Scott: I already mentioned Greta Thumberg. There’s also her fellow environmentalist Chris Packham. He was just on BBC’s Hard Talk discussing his Asperger’s. Reviewing his papers, experts believe Einstein was. Mozart may have been as well. The same for Alan Turing. Bill Gates was diagnosed. Steve Jobs was viewed as having it. The movie director, Tim Burton. Comedian Jerry Seinfeld also identifies with the condition. And of course Temple Grandin is famous for her work in agriculture, and for the Clare Danes film made about her. The important thing is that all of these paths share their use of logic. But someone doesn’t have to be famous. Their use of logic can play out just as successfully in jobs like being a programmer, a mechanic, an accountant, lawyer, or engineer. The point is, there are places that value the qualities that those with Asperger’s often have.

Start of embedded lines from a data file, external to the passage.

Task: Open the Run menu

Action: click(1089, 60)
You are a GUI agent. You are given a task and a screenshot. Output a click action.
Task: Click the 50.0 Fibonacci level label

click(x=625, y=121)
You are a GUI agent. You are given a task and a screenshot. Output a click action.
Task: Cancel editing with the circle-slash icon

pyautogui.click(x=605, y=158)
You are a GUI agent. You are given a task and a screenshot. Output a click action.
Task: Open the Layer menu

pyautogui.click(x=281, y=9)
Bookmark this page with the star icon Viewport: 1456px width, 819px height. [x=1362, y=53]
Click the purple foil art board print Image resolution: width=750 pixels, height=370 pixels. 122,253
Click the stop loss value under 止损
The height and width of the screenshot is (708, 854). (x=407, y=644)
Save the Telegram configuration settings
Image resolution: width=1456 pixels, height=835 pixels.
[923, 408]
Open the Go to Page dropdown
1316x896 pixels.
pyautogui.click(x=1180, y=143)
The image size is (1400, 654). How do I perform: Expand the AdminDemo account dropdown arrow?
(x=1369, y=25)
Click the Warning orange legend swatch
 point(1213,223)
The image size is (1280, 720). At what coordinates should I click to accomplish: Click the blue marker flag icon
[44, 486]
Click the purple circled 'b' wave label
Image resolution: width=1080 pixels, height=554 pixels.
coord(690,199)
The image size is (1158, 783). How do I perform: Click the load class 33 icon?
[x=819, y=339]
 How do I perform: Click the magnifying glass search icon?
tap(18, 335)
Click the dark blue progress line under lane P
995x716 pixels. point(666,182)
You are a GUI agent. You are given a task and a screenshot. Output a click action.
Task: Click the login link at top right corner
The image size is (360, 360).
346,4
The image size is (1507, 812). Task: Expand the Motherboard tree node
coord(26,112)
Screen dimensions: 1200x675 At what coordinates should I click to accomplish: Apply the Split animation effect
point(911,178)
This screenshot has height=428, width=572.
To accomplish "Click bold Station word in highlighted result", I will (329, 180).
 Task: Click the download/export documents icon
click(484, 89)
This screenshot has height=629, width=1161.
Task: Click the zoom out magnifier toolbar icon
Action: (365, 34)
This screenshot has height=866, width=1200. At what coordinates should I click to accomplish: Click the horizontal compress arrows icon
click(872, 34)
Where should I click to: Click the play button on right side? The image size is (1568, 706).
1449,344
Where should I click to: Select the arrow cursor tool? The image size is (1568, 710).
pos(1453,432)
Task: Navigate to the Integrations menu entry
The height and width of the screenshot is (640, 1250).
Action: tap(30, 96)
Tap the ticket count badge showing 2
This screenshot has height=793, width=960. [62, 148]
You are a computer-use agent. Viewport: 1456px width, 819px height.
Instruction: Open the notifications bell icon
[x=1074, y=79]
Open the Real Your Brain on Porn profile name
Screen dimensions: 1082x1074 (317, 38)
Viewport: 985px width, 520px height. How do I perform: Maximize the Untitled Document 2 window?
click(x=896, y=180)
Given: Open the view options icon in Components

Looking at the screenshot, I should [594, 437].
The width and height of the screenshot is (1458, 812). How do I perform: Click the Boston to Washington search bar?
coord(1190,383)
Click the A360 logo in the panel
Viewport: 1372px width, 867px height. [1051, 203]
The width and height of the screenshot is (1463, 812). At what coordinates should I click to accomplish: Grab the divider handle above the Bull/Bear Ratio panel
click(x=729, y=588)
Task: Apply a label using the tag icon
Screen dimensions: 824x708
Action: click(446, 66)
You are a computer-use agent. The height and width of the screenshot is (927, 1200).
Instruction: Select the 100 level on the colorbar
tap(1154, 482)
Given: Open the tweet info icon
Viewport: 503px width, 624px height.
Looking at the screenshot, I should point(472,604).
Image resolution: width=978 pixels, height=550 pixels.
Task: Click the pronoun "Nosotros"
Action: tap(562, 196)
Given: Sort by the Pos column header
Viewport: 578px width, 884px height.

Adrienne: But even if they find a job that suits them, what about romantic partners, or friendships?
Scott: The people that have positive relationships with those with Asperger’s do that because they allow that person to have Asperger’s. For them, what would be rudeness from a non-Asperger’s person, is just a knee-jerk reaction from someone with Asperger’s. They know the person doesn’t mean whatever they said, personally. To the person with Asperger’s, it’s like they’ve been tickled and that’s their laugh, or they’ve been hurt and that’s their yelp. Those reactions are largely involuntary. And there are people who learn to see those things in that way, and they can have very happy relationships with people with Asperger’s. In fact, many people are already doing it and they just don’t know their partner would qualify as fitting the definition. We have to remember that Anthony Hopkins was in his 70’s before he was diagnosed.
Adrienne: So then there are likely lots of couples where Asperger’s is actually a part of their relationship without them even realizing that?
Scott: For sure. If someone’s spouse is willing to drive the house crazy with their dedication to spread-sheeting absolutely everything; Or if they’re insanely anal about how things are organized, these could all potentially be people on that spectrum that are just undiagnosed. But the fact that those couples are together and that no one felt the need to seek a diagnosis sort of proves that this is not some death sentence for happiness. It is possible for people to have very rewarding relationships. It’s just that the person with Asperger’s often needs Asperger-related lessons on dating. And maybe even more importantly, they also need to teach the people dating them, how that can be done in ways that are rewarding for both parties. That’s obviously easier if both people have Asperger’s, but even if they don’t, it can absolutely work if they know how.
Adrienne: Okay. A really interesting look at this. Thank you Scott.
Scott: My pleasure.
Adrienne: Scott McPherson is our wellness columnist. He teaches mindfulness at relaxandsucceed.com, here in Edmonton.
A serious childhood brain injury lead Scott to spend his entire life meditating on the concepts of thought, consciousness, reality and identity. It made others as strange to him as he was to them. When he realized people were confused by their own over-thinking, Scott began teaching others to understand reality. He is currently CBC Radio Active’s Wellness Columnist, as well as a writer, speaker and mindfulness instructor based in Edmonton, AB where he still finds it strange to write about himself in the third person.